何となく隣り合っている状況に懐かしい気持ちが湧いてきて「修学旅行みたいだね」と陸は口にした。
「へぇ、修学旅行ってこんな感じなんか。そら、楽しいやろなぁ。陸はホンマ、俺の欲しかったもんたくさんくれるな」
その言葉に胸が締め付けられた。学生らしい想い出を、清虎はあまり持ち合わせていない。
陸は清虎を抱きしめながら、金糸のような髪に口づける。
「清虎の欲しいものは何でもあげる。
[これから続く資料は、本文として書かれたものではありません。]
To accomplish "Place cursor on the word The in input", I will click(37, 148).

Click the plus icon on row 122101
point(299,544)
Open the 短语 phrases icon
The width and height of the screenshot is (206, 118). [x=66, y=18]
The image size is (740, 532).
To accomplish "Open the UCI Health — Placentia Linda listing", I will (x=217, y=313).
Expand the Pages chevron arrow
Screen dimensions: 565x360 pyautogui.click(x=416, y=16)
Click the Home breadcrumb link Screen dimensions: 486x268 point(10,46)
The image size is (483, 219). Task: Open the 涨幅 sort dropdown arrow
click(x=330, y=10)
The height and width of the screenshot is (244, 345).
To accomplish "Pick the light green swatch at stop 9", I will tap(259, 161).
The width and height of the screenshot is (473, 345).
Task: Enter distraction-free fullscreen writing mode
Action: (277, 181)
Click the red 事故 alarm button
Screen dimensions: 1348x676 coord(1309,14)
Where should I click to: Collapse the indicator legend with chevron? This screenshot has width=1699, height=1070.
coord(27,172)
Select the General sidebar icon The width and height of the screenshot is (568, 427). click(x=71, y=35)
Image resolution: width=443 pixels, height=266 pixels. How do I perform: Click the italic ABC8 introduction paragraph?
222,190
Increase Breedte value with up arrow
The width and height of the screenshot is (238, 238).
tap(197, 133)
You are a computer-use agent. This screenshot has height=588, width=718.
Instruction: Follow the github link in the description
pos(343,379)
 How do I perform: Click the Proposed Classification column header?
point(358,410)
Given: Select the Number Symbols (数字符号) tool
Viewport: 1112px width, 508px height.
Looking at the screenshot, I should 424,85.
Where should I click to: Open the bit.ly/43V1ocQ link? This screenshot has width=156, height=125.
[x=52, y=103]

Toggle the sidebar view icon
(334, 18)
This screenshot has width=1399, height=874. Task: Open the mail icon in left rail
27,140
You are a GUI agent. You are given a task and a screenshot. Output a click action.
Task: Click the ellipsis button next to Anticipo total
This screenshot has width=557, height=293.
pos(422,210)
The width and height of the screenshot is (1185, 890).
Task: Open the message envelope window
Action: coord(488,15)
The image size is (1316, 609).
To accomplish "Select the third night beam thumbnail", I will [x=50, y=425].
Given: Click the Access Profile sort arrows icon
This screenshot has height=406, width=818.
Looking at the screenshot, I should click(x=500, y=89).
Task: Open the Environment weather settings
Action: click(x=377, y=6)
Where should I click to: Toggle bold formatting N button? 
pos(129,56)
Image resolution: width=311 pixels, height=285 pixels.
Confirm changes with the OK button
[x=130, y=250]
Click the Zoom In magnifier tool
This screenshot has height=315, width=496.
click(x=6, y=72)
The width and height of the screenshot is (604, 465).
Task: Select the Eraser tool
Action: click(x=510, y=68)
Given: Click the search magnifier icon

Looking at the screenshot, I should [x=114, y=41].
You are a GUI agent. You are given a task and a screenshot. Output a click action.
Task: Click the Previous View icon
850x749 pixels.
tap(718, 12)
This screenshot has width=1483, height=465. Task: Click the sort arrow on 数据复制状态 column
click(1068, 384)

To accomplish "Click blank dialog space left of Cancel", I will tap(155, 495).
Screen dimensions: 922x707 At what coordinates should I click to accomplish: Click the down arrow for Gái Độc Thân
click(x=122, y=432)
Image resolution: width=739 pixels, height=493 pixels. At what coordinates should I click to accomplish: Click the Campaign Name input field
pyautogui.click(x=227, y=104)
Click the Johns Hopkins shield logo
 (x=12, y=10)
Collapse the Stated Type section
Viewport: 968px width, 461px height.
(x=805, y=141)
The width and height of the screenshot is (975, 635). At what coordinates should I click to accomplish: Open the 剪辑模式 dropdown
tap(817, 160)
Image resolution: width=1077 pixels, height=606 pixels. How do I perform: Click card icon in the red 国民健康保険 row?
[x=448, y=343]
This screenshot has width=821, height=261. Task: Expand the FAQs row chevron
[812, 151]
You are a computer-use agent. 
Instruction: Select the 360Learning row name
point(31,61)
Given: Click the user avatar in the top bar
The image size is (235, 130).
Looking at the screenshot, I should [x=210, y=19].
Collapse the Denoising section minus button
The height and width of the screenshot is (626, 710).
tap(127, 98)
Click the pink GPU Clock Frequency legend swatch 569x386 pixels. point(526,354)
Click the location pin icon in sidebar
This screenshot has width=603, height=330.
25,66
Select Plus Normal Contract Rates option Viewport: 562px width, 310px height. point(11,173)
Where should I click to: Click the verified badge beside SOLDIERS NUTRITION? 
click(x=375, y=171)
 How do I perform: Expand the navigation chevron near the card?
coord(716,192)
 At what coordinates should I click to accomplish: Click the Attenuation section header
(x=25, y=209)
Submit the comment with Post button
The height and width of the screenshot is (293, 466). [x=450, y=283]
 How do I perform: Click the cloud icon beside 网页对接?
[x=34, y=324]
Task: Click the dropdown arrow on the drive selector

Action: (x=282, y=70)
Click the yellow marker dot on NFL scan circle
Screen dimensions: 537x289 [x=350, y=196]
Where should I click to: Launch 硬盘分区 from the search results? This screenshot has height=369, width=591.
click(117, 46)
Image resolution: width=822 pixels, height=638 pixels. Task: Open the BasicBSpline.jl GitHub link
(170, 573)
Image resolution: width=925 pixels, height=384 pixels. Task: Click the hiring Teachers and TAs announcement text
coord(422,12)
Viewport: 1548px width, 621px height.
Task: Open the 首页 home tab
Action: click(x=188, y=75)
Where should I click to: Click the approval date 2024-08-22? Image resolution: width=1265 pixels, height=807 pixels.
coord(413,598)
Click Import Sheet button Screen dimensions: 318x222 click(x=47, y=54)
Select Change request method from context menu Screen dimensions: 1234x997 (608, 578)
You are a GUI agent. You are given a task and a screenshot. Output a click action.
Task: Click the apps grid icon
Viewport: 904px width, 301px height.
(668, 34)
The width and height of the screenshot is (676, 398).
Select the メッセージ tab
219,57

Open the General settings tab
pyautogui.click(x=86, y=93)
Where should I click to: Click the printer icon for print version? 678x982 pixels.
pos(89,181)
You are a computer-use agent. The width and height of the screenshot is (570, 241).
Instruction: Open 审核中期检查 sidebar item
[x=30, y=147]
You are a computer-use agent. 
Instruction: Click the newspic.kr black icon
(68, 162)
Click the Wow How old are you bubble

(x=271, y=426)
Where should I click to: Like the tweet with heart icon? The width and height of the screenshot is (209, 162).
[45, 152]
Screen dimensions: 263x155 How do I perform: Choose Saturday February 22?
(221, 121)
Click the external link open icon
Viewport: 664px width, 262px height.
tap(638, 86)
俺の心臓も、清虎のものだよ」
清虎の瞳が揺れ、陸にしがみつくように背に腕を回した。
「そんなら俺の心臓は陸のもんや。俺は陸がおったらもう、他に何もいらん」
清虎の孤独を癒したくて、陸は抱きしめる腕に力を込めた。互いの存在を確かめるように身を寄せ合い、同じ拍子で鼓動を刻む。
「なぁ、陸……」
清虎の声はか細く、迷った末に語尾を飲み込んでしまった。
「なに?」
「いや、やっぱええわ。あ、そや。明日の朝、出かける時はちゃんと俺のこと起こしてな。ほな、おやすみ」
「……うん。わかった。おやすみ」
言いかけた先を想像し、陸の胸が痛んだ。もしかすると清虎は、「次の街も一緒に行こう」と言いたかったのかもしれない。
もちろん陸だって、出来れば離れたくないと思っている。当然ついて行くべきだろう。
そう思う一方で、今の仕事を辞め、地元を離れて大衆演劇と言う全く未知の世界に飛び込むには、まだどうしても迷いがあった。
申し訳ない気持ちで、瞼を閉じた清虎の顔を見つめる。
時計の秒針がカチカチと静かな部屋に響いて、それが心臓の音と僅かにズレるものだから、どうにも落ち着かず呼吸さえも苦しくなった。